WHAT THIS TASK INVOLVES – Your job with the data below: print everything from the line that holds "You are a GUI" down to the line that holds "Viewport: 1456px width, 824px height.", ends included, exactly, and nothing else.

[[ DATA IN THIS EXERCISE open ]]

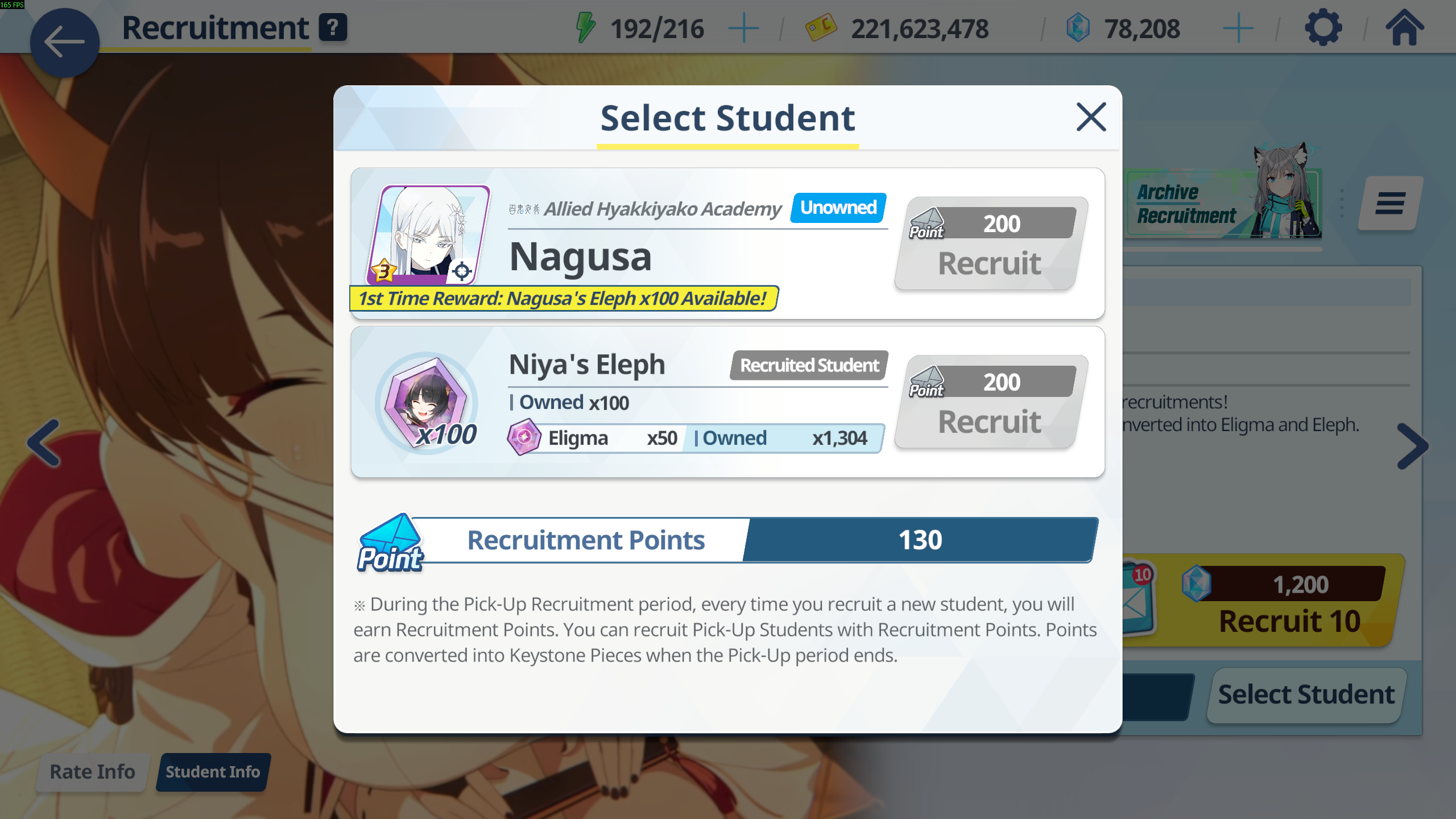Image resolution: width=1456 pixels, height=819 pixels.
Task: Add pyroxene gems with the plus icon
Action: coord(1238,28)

[[ DATA IN THIS EXERCISE closed ]]
[[ DATA IN THIS EXERCISE open ]]

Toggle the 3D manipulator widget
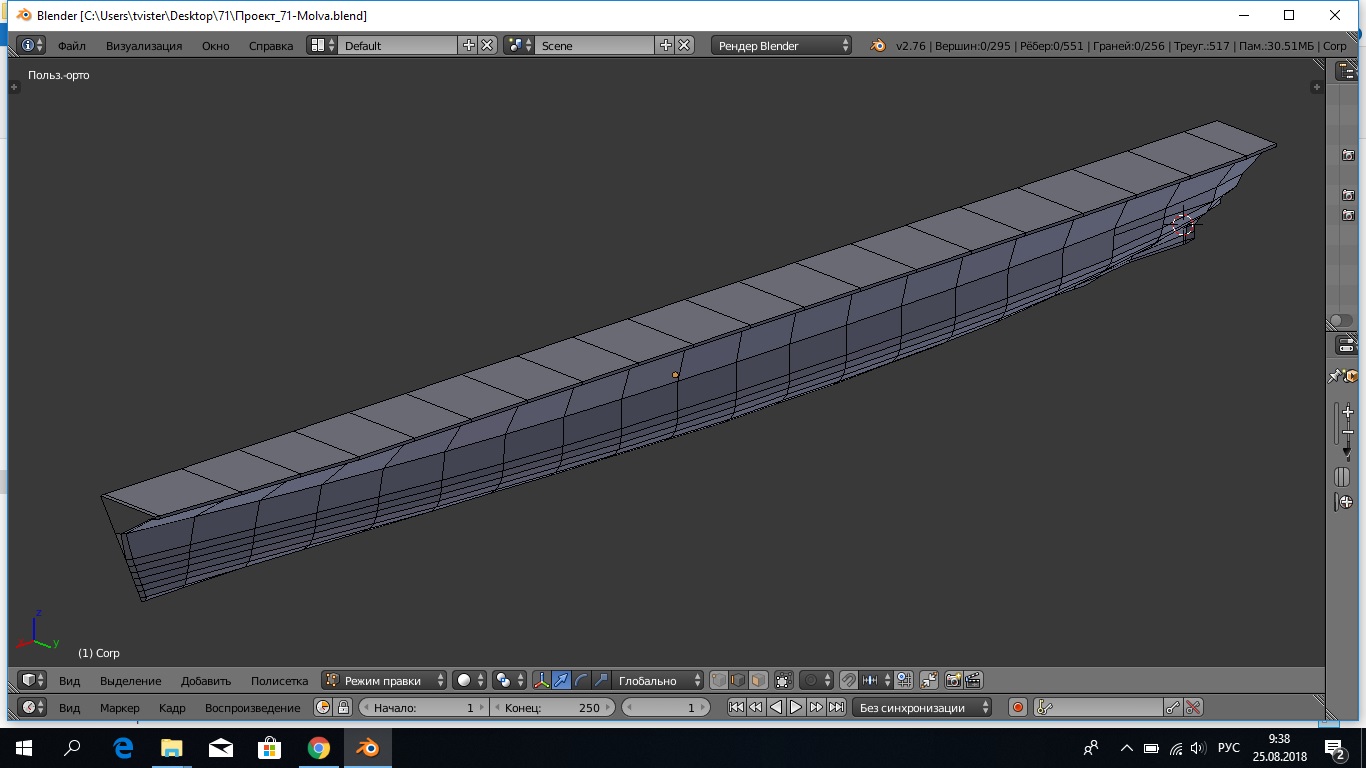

[[ DATA IN THIS EXERCISE closed ]]
[[ DATA IN THIS EXERCISE open ]]

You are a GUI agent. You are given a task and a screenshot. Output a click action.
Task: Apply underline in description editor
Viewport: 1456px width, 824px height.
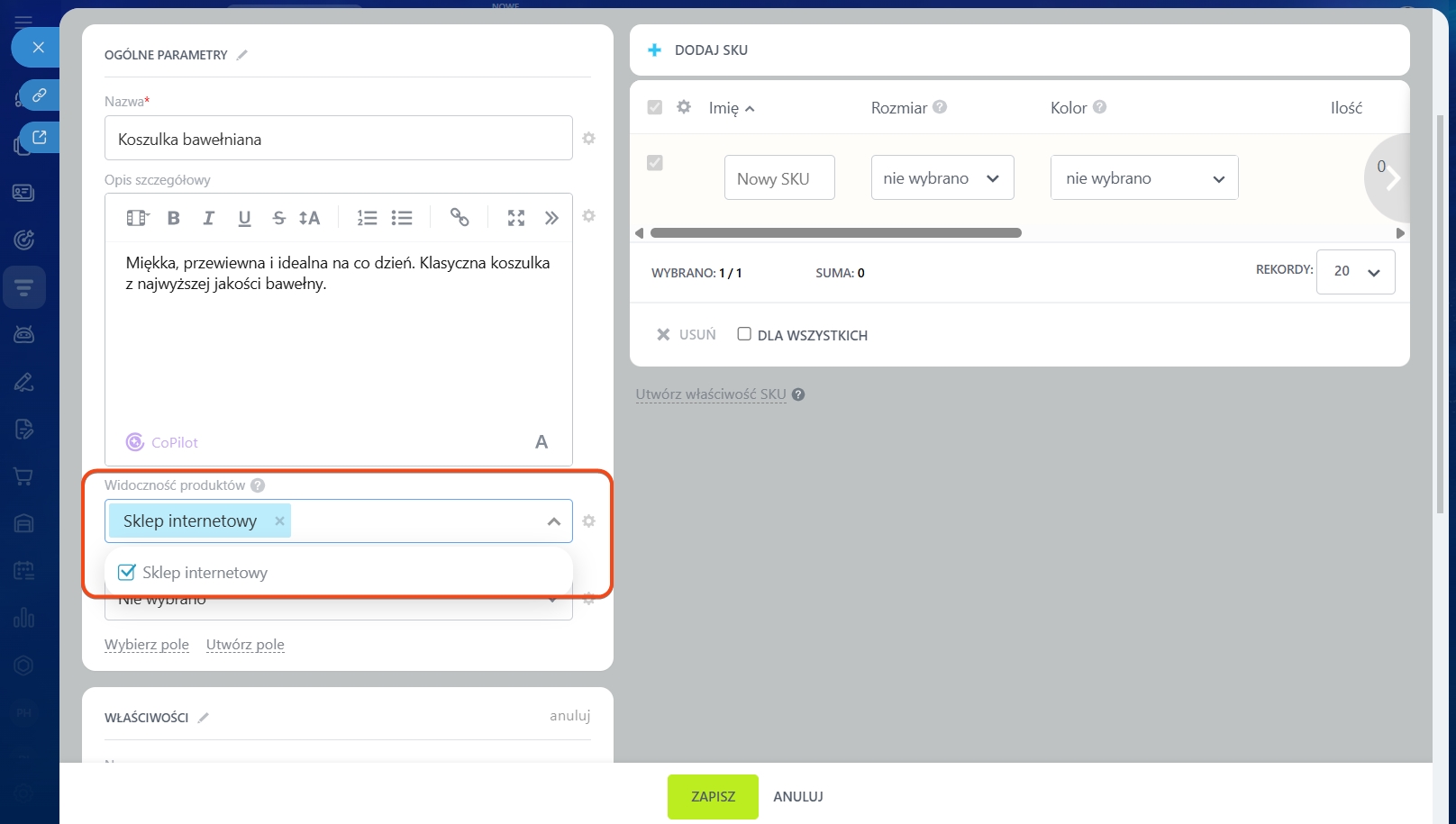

[[ DATA IN THIS EXERCISE closed ]]

WRITTEN ANSWER –
You are a GUI agent. You are given a task and a screenshot. Output a click action.
Task: Apply underline in description editor
Viewport: 1456px width, 824px height.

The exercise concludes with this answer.